Görevler -
**1)** Tesettürle ilgili metinden "l - Fitne kapısını" sözleriyle başlayıp "insanların saldırılarından kurtarmak." sözlerine kadar devam eden bölümü aynen tekrarlayınız.
**2)** Listede "Viewport: 851px width, 503px" ifadesini içeren satırdan başlayıp listenin sonuna kadar giden satırları (iki uç da dahil) boş satırları atlayarak Sıra ve Satır sütunlarından oluşan bir Markdown tablosu biçiminde düzenleyiniz. Yalnızca bu satırları veriniz ve resimleri cevaba almayınız.

Belge metni -
"""

Peygamberimiz -sallâllâhu aleyhi ve sellem- «giyimi ve hareketleriyle erkeğe benzemeye çalışan kadına ve kadına benzemeye çalışan erkeğe» lânet etmiştir.



Tesettürün Farz Kılınmasının Hikmetleri:

l - Fitne kapısını kapamak.

• Nesebi zâyi olmaktan muhâfaza etmek.

• Zevceyi (kadını), zevcine (kocasına) rapt ile kötü niyetli insanların saldırılarından kurtarmak.

• Âile müessesesine intizam vermek

• Evlâdın terbiyesine ve dünyanın huzur içinde îmârına çalışmaktır.

Tesettürün bu hikmetlerinin yanında, sağlık açısından da faydaları vardır. Nitekim Alternatif Tıp ve Şifa Sofrası adındaki eserde şu satırlar bu açıdan dikkat çekicidir:

“…«Mini etek» adlı bir moda akımı vardı. Kadınlar büyük rağbet gösterdiler. (…) Fakat kadınlar ve genç kızlar, bu hâlin onların sıhhatlerini ve rûhî güçlerini alıp götürdüğünü farketmediler. Bu elbiseleri, soğukta ve rüzgârda da giydiler. Bu elbiselerin onların üreme organlarını tahrip ettiğini düşünmediler.

"""

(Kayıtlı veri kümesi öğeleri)
"""

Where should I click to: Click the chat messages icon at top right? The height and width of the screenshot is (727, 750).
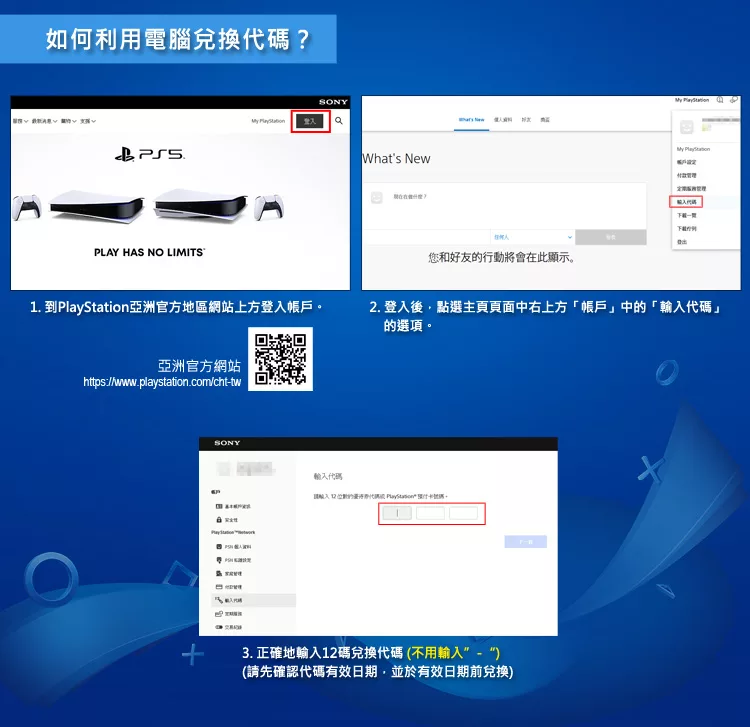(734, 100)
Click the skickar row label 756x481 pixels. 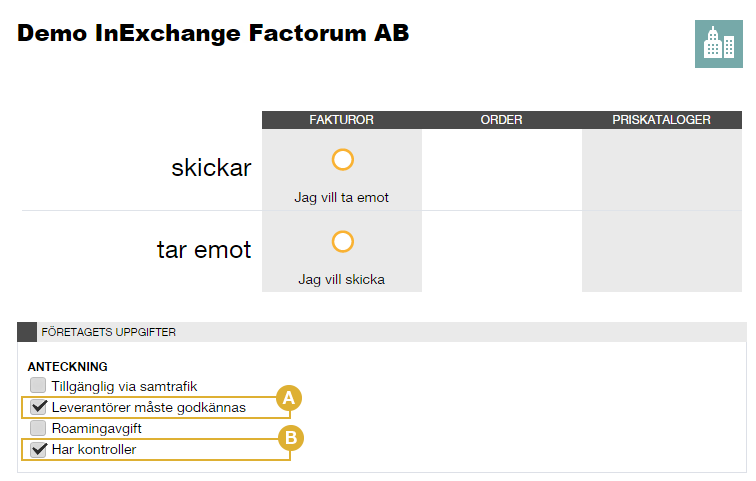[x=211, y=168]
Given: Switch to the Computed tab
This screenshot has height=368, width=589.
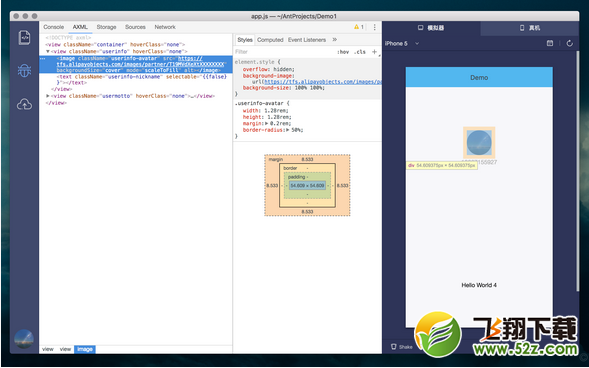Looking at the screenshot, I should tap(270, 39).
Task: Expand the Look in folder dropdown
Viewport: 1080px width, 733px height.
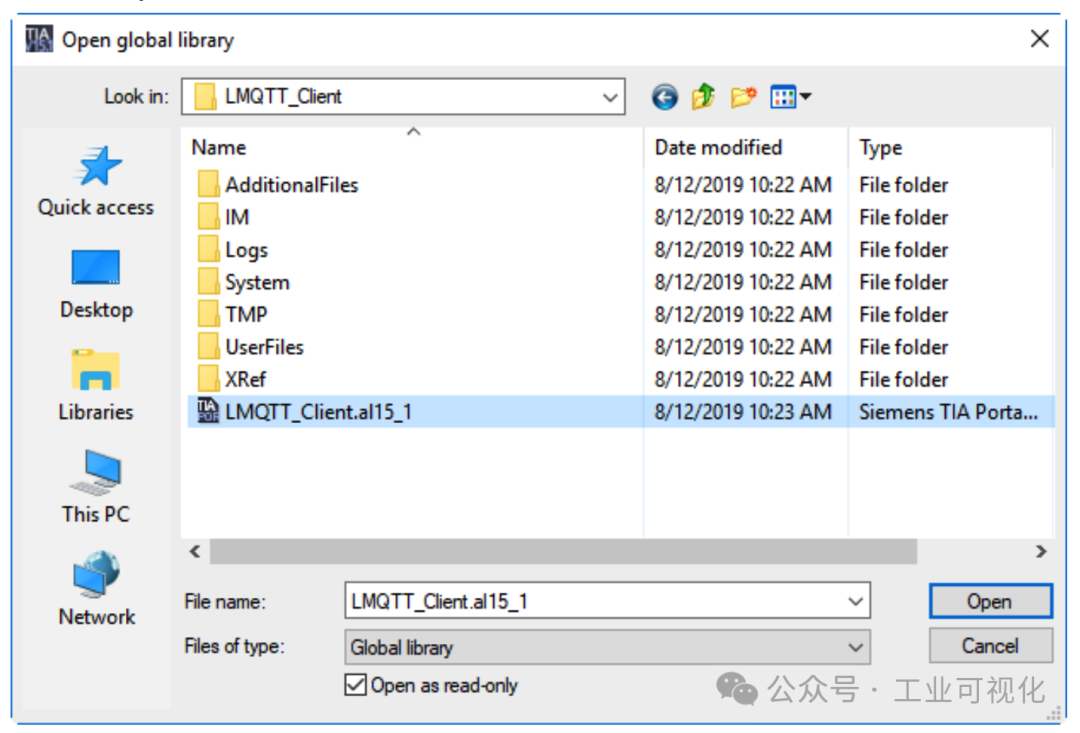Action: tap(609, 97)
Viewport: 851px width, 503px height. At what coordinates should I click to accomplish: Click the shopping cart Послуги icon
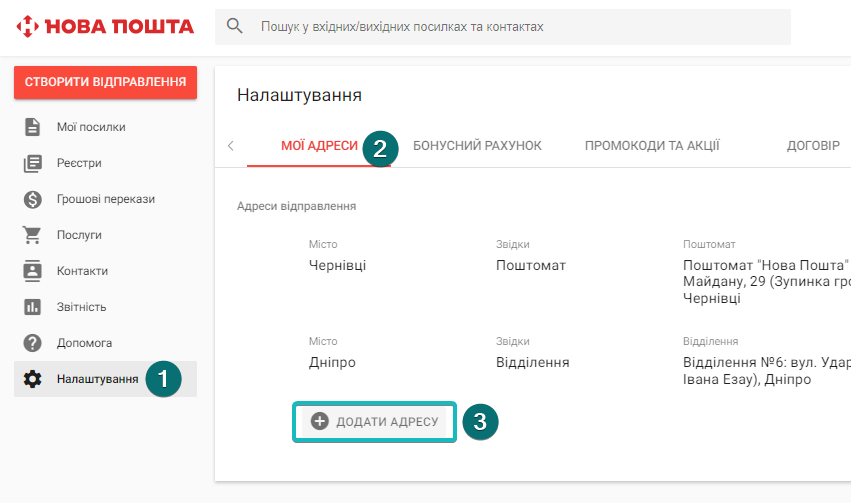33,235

"""

Çözümler -
**1)**
l - Fitne kapısını kapamak.

• Nesebi zâyi olmaktan muhâfaza etmek.

• Zevceyi (kadını), zevcine (kocasına) rapt ile kötü niyetli insanların saldırılarından kurtarmak.

**2)**
| Sıra | Satır |
|---|---|
| 1 | Viewport: 851px width, 503px height. At what coordinates should I click to accomplish: Click the shopping cart Послуги icon |
| 2 | 33,235 |